Dash y Alexander eran individuos tan opuestos como sus respectivas elecciones de seudónimos, y sus habilidades también diferían. Dash hacía lo que todos los vendedores, pero mejor. Mantenía la nariz pegada a las pantallas verdes en las cuales aparecía la cotización de los bonos del Estado y buscaba pequeñas discrepancias de precios. Para cualquiera, excepto para un vendedor de bonos nato (existen de verdad), su rutina diaria resultaba mortalmente aburrida. Hay varios cientos de bonos del Estado diferentes y sus plazos de vencimiento van desde unos pocos meses hasta treinta años. Dash sabía cuáles deberían ser sus precios, qué inversiones importantes poseían determinados bonos y quién era débil en el mercado. Si un precio oscilaba en un octavo de un punto, embarcaba a una docena de inversores institucionales en una operación para conseguir ese octavo del uno por ciento. Llamaba a su técnica nips por blips, siendo los blips los numeritos verdes que representaban los precios de los bonos en las pantallas. Nunca supe lo que eran los nips, pero la expresión se convirtió en un juego de palabras puesto que los clientes japoneses de Dash eran cada vez más numerosos. Decenas de miles de millones de dólares en bonos del Estado pasaban por su teléfono cada año, en su ruta desde el gobierno de Estados Unidos a Japón. Dash contribuía con su patriótico granito de arena a la fundación del déficit estadounidense. Salomon se llevaba una pequeña tajada de cada operación. Y Dash esperaba que a final de año le pagaran una pequeña parte de la tajada de Salomon.

Alexander era único, lo más parecido a un adalid de los mercados que he conocido jamás, si es que eso existe. Tenía veintisiete años, dos más que yo, y, cuando yo llegué a Salomon Brothers, él ya llevaba dos años. Había crecido operando con una cartera de valores y títulos. Recuerda haber hecho una buena operación financiera en la Bolsa mientras cursaba séptimo grado. A la edad de diecinueve años, perdió noventa y siete mil dólares en bonos del Tesoro. En otras palabras, no era un muchacho normal. En cuanto aprendió a dirigir sus ganancias y a reducir sus pérdidas, no volvió a mirar atrás. Lo que perdió en bonos del Tesoro, lo recuperó con creces en futuros en oro.

____

Tareas:
1) Enumera todo lo que, según el fragmento de arriba, sabía Dash.
2) Devuelve tal cual la parte del fragmento de arriba que va de "Alexander era único, lo" a "futuros en oro.".

Datos de origen:
____

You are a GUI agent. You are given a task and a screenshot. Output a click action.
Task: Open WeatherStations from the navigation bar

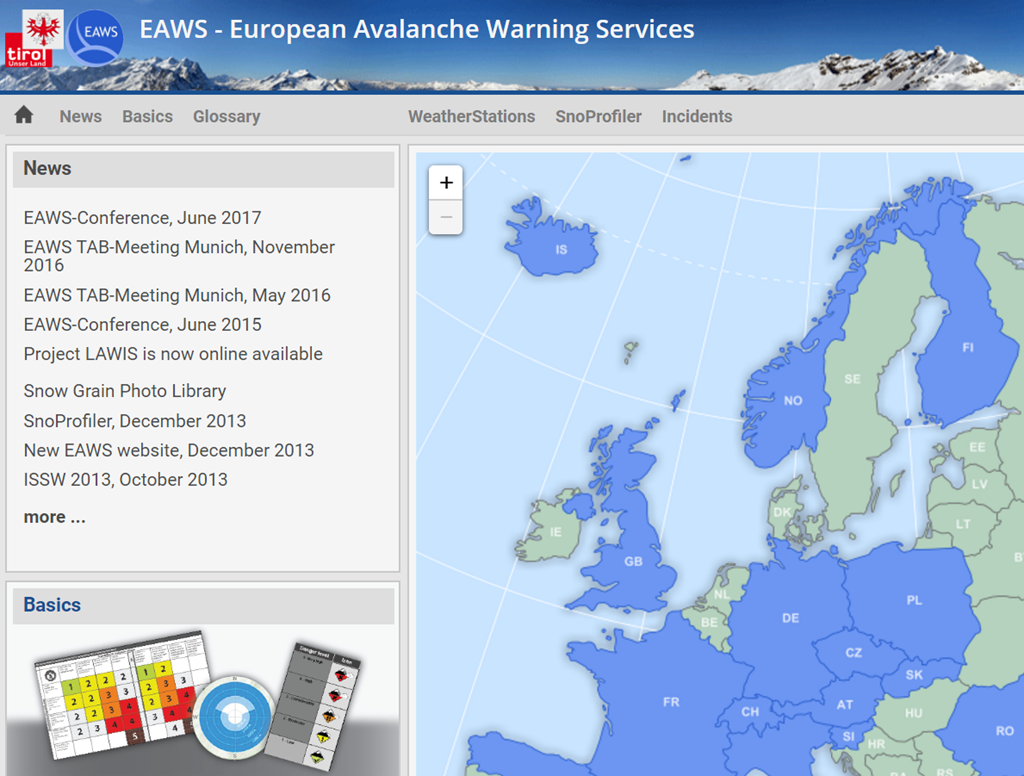click(471, 116)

____

Soluciones a continuación:
1)
- Cuáles deberían ser los precios de los bonos del Estado.
- Qué inversiones importantes poseían determinados bonos.
- Quién era débil en el mercado.

2)
Alexander era único, lo más parecido a un adalid de los mercados que he conocido jamás, si es que eso existe. Tenía veintisiete años, dos más que yo, y, cuando yo llegué a Salomon Brothers, él ya llevaba dos años. Había crecido operando con una cartera de valores y títulos. Recuerda haber hecho una buena operación financiera en la Bolsa mientras cursaba séptimo grado. A la edad de diecinueve años, perdió noventa y siete mil dólares en bonos del Tesoro. En otras palabras, no era un muchacho normal. En cuanto aprendió a dirigir sus ganancias y a reducir sus pérdidas, no volvió a mirar atrás. Lo que perdió en bonos del Tesoro, lo recuperó con creces en futuros en oro.